Back to: FDA Generic Drugs Forum 2025
Presenter
Nuri Tawwab, PharmD, MPH
Lieutenant Commander, United States Public Health Service (USPHS)
Stakeholder Engagement Team
Division of Prevention Communication and Public Engagement (DPCPE)
Center for Substance Abuse Prevention (CSAP)
Substance Abuse and Mental Health Services Administration (SAMHSA)
United States Food and Drug Administration (FDA)
LCDR Nuri Tawwab is a Senior Regulatory Business Process Manager at the U.S. Food and Drug Administration (FDA) with extensive expertise in drug regulation, generic drug approval processes, and the implementation of the Generic Drug User Fee Amendments (GDUFA). With a career spanning over a decade in pharmaceutical quality and regulatory affairs, LCDR Tawwab plays a pivotal role in ensuring the timely approval of generic drugs while maintaining compliance with congressionally mandated guidelines.

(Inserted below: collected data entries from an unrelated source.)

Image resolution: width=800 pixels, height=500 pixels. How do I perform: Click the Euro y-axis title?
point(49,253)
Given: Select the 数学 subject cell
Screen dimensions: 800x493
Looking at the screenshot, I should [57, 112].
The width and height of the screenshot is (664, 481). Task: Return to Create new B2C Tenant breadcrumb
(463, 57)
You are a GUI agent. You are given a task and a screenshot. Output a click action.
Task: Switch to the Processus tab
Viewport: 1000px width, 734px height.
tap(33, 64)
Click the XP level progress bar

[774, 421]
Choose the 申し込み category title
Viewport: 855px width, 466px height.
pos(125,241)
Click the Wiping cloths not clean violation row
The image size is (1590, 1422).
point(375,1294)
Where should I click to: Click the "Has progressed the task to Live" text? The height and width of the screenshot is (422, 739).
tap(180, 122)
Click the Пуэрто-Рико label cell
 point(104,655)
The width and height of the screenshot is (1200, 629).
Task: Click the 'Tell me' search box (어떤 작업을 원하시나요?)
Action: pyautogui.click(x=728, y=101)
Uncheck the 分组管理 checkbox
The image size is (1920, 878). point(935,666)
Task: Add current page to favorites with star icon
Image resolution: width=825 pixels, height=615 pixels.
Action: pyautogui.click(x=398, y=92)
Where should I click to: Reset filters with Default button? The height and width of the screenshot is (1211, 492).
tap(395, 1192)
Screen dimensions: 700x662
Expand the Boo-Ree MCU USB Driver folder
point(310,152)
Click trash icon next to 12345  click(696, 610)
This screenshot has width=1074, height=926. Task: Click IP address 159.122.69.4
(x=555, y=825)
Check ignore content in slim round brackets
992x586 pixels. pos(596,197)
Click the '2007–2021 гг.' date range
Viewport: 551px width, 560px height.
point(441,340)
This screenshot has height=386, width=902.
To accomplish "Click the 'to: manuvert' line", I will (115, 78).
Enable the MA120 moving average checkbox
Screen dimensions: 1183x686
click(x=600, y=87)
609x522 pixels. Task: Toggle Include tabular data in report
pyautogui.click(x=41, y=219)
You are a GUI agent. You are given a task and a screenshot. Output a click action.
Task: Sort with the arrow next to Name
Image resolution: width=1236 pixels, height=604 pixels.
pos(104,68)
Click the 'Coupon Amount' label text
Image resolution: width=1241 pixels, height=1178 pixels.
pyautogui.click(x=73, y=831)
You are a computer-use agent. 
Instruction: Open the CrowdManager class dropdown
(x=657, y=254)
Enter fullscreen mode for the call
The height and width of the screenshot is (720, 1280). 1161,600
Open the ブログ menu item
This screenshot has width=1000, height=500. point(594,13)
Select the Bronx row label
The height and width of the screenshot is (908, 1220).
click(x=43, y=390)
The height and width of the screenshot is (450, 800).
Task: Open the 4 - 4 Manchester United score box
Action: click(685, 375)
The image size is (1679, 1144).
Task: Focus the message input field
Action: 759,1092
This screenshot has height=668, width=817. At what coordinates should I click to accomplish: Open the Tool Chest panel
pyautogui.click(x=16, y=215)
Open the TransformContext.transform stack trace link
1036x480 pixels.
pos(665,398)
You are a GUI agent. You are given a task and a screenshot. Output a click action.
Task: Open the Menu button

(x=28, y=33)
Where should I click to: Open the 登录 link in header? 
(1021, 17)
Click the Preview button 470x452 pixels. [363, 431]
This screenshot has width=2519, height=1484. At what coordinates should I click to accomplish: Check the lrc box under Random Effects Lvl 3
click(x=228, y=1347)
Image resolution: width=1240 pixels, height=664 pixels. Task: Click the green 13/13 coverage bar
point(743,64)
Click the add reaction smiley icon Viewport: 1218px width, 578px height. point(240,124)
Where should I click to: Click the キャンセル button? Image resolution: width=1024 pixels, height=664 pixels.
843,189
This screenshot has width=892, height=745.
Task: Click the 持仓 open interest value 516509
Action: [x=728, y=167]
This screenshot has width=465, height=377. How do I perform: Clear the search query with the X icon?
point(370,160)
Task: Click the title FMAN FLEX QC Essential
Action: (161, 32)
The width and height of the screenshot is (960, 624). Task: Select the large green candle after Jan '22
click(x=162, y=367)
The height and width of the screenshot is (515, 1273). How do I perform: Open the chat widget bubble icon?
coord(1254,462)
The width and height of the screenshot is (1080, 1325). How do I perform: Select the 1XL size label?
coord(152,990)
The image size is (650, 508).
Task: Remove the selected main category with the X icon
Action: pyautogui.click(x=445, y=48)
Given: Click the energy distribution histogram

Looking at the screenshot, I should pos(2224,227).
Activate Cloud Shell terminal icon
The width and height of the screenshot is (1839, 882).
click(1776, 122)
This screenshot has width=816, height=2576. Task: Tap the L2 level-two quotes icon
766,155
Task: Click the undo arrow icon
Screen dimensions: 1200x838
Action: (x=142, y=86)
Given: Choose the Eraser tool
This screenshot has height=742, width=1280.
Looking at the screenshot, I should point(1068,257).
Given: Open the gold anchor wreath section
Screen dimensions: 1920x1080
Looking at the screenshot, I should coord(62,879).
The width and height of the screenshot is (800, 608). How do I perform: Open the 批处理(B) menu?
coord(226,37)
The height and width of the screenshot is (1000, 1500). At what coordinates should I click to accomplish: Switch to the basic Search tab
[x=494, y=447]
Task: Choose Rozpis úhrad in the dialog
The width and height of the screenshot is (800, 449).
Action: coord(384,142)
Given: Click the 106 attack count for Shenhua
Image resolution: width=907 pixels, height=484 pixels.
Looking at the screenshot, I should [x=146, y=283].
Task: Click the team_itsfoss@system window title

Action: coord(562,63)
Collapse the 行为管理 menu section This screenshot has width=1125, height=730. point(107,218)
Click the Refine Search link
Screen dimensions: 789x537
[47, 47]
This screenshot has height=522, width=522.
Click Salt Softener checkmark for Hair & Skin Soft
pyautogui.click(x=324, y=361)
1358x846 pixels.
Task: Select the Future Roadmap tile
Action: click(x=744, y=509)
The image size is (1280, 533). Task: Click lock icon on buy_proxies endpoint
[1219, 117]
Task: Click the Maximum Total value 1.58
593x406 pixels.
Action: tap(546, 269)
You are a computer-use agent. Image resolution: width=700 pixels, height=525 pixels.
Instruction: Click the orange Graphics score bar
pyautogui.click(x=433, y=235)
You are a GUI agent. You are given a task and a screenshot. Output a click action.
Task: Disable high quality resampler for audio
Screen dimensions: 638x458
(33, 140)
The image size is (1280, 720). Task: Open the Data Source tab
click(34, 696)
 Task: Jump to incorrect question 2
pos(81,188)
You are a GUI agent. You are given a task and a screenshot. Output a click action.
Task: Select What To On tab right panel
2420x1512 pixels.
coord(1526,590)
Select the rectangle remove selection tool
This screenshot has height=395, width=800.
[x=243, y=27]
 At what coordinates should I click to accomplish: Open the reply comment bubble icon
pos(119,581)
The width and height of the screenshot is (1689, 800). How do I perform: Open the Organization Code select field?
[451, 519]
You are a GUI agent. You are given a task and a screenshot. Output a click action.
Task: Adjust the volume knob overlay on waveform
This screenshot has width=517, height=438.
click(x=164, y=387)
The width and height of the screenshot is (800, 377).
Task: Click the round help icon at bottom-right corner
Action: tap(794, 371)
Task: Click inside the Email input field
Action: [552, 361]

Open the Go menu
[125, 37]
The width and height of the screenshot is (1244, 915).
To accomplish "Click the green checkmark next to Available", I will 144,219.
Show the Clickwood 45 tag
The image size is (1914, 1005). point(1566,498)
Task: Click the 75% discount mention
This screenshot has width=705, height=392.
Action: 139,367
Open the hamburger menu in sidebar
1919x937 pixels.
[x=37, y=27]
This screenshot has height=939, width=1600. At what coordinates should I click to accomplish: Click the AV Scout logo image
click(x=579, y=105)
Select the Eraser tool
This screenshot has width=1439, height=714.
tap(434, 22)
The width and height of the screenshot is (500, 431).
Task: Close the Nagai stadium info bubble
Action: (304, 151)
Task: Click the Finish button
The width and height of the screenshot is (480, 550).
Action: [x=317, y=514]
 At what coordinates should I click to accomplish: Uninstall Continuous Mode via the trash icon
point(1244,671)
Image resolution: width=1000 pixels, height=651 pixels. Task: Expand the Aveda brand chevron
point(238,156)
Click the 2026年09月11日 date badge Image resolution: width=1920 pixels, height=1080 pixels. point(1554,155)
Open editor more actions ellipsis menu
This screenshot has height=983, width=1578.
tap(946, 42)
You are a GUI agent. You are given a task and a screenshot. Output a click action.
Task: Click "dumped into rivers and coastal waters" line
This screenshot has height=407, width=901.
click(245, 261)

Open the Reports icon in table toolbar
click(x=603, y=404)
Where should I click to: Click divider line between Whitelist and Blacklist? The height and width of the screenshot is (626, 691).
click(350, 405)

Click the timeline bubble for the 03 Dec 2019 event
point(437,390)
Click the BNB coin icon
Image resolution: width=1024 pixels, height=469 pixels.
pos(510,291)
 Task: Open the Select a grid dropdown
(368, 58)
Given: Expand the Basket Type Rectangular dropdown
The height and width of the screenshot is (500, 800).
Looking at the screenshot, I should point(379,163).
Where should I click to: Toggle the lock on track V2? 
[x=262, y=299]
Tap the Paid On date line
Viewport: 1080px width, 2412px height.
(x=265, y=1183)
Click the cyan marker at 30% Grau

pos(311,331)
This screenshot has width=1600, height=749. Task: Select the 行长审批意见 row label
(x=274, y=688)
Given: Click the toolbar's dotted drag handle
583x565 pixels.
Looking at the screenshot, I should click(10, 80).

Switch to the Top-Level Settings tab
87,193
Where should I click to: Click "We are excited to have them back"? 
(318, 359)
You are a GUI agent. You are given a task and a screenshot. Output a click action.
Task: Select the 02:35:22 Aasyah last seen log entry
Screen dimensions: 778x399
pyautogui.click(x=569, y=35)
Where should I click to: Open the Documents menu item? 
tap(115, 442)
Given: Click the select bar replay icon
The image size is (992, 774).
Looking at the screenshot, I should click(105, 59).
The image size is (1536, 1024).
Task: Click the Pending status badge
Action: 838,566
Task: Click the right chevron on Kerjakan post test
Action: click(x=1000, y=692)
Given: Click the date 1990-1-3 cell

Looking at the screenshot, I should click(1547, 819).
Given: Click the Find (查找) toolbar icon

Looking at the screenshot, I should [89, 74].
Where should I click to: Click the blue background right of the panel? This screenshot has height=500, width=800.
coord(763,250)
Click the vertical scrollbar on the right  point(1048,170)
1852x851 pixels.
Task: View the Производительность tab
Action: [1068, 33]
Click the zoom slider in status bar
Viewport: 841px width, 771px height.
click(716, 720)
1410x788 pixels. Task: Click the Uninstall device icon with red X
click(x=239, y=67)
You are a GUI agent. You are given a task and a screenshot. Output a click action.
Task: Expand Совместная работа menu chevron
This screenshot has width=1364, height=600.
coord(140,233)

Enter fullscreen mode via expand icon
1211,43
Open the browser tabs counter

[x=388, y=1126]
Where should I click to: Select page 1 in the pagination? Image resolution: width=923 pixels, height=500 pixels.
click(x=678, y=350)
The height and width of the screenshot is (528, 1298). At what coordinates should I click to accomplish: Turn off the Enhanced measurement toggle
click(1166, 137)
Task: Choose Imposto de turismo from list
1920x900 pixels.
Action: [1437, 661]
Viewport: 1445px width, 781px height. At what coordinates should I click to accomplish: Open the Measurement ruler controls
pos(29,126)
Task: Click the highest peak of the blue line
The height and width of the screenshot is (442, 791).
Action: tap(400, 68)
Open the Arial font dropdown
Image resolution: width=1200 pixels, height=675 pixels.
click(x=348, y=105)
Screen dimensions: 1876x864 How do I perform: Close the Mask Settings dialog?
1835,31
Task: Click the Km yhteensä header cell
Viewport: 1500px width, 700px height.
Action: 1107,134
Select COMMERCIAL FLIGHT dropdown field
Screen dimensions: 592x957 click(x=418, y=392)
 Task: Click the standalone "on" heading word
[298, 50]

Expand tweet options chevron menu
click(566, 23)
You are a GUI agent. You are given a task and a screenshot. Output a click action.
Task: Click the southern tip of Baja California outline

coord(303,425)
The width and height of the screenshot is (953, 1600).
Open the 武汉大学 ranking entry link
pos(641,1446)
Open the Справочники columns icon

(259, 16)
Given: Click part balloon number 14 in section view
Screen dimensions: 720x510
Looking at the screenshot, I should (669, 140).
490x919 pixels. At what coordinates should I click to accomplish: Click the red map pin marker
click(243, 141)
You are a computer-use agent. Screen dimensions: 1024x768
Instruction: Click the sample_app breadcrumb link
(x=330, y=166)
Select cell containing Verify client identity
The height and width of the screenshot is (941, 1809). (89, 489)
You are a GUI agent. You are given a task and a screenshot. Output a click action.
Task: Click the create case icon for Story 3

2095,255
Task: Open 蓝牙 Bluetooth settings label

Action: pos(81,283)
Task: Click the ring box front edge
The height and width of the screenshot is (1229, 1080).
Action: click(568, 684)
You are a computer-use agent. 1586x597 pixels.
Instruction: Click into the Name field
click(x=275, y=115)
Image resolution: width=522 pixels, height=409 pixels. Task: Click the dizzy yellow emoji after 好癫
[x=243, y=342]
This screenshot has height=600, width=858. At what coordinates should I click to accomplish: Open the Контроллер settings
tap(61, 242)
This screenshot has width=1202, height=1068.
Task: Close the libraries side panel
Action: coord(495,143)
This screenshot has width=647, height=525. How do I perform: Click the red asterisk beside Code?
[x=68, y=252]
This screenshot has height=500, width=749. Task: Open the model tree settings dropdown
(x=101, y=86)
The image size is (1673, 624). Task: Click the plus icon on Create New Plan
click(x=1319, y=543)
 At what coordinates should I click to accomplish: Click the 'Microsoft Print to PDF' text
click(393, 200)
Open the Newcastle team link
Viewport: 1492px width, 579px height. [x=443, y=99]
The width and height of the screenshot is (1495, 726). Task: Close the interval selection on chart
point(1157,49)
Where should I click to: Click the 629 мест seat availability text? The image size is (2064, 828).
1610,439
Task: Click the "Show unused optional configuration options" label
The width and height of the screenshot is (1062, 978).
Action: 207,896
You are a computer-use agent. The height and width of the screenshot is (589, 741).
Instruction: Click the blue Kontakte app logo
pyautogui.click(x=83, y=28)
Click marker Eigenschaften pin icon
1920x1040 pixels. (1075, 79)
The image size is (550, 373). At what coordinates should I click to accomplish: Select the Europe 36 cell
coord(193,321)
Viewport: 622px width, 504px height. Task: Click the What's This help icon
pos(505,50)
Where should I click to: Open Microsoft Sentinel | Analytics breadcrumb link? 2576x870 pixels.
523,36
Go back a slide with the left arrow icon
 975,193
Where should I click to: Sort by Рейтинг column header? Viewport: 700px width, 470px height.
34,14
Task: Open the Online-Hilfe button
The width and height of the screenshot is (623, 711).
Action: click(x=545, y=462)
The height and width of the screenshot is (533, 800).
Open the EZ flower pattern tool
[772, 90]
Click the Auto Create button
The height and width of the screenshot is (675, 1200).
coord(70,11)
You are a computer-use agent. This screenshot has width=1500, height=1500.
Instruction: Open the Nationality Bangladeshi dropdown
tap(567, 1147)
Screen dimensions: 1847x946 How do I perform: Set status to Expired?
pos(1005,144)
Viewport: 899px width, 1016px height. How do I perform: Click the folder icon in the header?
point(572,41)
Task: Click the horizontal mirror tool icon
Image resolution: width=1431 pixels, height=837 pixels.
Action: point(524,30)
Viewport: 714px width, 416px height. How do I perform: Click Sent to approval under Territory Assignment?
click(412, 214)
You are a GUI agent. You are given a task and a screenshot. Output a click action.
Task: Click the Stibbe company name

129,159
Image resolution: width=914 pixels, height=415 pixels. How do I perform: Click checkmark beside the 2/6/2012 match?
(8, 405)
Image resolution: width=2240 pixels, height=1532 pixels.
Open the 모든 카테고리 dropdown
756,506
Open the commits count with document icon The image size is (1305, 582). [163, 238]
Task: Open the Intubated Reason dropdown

In their current role within the Office of Pharmaceutical Quality at the FDA’s Center for Drug Evaluation and Research (CDER), LCDR Tawwab manages the lifecycle of over 100 generic medications and oversees teams of chemistry and biology drug reviewers to facilitate the approval of Abbreviated New Drug Applications (ANDAs). Their leadership in GDUFA III implementation and process optimization has contributed to enhanced efficiency, improved stakeholder engagement, and substantial cost savings for both the agency and the public.
Recognized for their contributions to regulatory excellence, LCDR Tawwab has successfully expedited high-priority drug approvals, coordinated international industry meetings to streamline regulatory processes, and provided strategic oversight to enhance review timelines. Their expertise in regulatory affairs, stakeholder communication, and program management uniquely positions them to deliver a comprehensive and insightful presentation on GDUFA III and its impact on drug regulation at the FDA.
Abstract
At the 2025 Generic Drugs Forum, Lieutenant Commander Nuri Tawwab presents an overview of his role as a Regulatory Business Process Manager (RBPM) in the FDA’s Office of Pharmaceutical Quality. He explains how RBPMs coordinate communication between the FDA and drug firms, manage reviewer assignments, and oversee the life cycle of generic drug applications under the GDUFA program. Tawwab outlines tools like Panorama and Mercado that support workload tracking, goal date monitoring, and internal deadlines, ensuring timely and efficient reviews. He highlights key enhancements under GDUFA III, including revised timelines, expanded control correspondence, and strategies to reduce the number of review cycles. Tawwab also shares best practices for effective meeting management, stakeholder communication, and documentation, emphasizing the importance of structure, accountability, and collaboration in the regulatory review process.